Building an AI agent to help support ISO 27001 audit checks

ISO 27001 creates a useful discipline for security. It also creates a lot of evidence work.

At Bit Zesty, we need to show that our operational controls are being checked in practice. That includes server hardening, access control, patching, firewall posture, service health, and signs that a host has drifted from its expected setup.

Some environments need a full security operations platform. But a small hardened server does not always need the cost and overhead of a SIEM. Jumpboxes, utility hosts, and self-hosted GitHub Actions runners still need regular checks. They just need checks that fit their risk and scale.

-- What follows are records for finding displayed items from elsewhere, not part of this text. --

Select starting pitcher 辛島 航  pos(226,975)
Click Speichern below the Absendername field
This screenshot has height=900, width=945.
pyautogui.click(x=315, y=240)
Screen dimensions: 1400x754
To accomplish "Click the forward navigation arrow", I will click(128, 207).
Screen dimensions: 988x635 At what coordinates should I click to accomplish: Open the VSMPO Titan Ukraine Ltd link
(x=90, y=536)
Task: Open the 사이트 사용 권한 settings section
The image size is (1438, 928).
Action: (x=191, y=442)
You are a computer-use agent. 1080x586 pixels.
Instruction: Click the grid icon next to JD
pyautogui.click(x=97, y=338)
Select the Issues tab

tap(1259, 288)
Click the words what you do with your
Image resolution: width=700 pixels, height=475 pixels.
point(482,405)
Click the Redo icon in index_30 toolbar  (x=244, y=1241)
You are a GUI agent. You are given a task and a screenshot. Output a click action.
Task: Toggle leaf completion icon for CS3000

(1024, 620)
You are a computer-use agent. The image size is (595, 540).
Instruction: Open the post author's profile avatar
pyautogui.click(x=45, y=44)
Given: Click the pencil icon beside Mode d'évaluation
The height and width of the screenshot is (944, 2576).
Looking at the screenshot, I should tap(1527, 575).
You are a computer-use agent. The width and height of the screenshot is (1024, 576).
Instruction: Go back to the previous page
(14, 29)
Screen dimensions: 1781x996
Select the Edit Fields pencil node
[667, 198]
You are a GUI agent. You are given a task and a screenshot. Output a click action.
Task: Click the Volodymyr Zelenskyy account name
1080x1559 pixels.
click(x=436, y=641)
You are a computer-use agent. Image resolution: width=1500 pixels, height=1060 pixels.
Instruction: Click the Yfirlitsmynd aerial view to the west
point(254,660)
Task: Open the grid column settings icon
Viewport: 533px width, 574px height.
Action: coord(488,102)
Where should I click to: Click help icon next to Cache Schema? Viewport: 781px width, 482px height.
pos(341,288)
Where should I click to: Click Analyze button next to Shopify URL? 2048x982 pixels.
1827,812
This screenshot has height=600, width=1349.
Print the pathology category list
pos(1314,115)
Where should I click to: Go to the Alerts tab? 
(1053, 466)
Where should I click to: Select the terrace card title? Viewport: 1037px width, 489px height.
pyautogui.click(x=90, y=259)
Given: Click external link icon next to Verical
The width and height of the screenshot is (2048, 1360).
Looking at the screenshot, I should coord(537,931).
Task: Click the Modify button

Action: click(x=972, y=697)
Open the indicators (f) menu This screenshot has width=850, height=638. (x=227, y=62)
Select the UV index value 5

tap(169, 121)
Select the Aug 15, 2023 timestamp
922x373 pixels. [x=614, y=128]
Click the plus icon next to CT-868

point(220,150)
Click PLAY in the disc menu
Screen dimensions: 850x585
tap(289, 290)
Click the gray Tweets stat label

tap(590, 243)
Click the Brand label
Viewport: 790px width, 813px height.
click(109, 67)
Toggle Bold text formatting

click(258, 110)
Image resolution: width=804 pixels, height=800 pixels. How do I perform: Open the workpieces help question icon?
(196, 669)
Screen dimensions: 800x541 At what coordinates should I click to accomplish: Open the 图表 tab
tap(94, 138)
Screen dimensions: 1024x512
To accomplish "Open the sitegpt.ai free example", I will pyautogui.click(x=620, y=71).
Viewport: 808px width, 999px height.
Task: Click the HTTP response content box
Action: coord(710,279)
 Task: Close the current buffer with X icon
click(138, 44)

That is why we built Watchkeeper, a small AI agent for reviewing server security evidence.

The problem

Manual server checks do not scale well. They are repetitive, easy to postpone, and hard to evidence consistently during an audit.

Heavyweight monitoring can create the opposite problem. You get another tool to manage, another stream of alerts, and more noise for the team to triage.

We wanted something smaller:

daily evidence collection
clear drift detection
fewer false alarms
human review when something changes
useful records for ISO 27001 reporting

Watchkeeper sits in that gap. It reviews the evidence, emails the team when something needs attention, and produces monthly audit emails we can retain for ISO 27001 reporting.

What Watchkeeper does

Watchkeeper is a lightweight server-side AI agent that runs from cron on Ubuntu servers.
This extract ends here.